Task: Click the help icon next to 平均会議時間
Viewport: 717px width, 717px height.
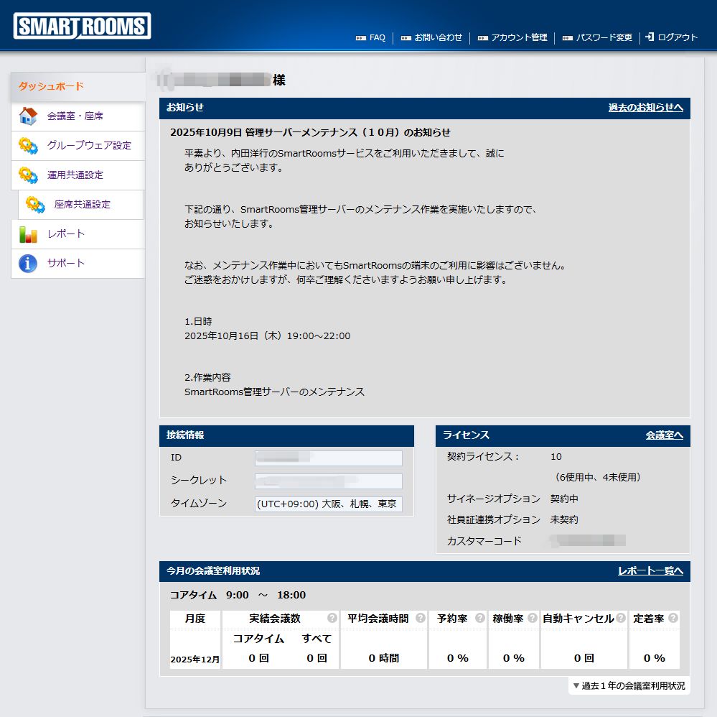Action: point(421,618)
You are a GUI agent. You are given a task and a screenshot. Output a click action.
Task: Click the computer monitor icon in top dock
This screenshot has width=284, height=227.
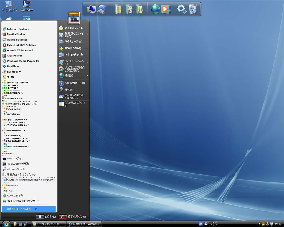(x=91, y=9)
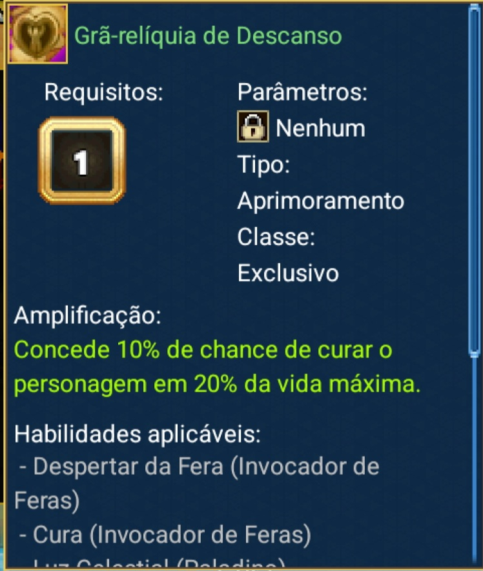
Task: Click the padlock icon beside Nenhum
Action: pos(253,128)
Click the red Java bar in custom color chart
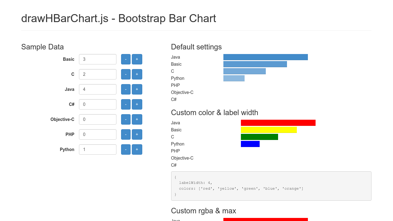The image size is (393, 221). (x=278, y=123)
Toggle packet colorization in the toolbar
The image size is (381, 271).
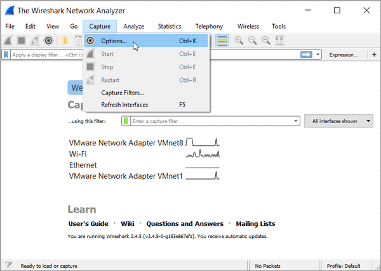click(x=222, y=41)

....

Only the lines from the one containing "Task: Click the computer" to the end of the listing belong in the answer, exactly as they stand and with no pictures.

**Answer space**
Task: Click the computer monitor icon in top dock
This screenshot has width=284, height=227.
(x=91, y=9)
Task: Click the padlock icon beside Nenhum
Action: pos(253,128)
Click the red Java bar in custom color chart
The image size is (393, 221). (x=278, y=123)
Toggle packet colorization in the toolbar
The image size is (381, 271).
click(x=222, y=41)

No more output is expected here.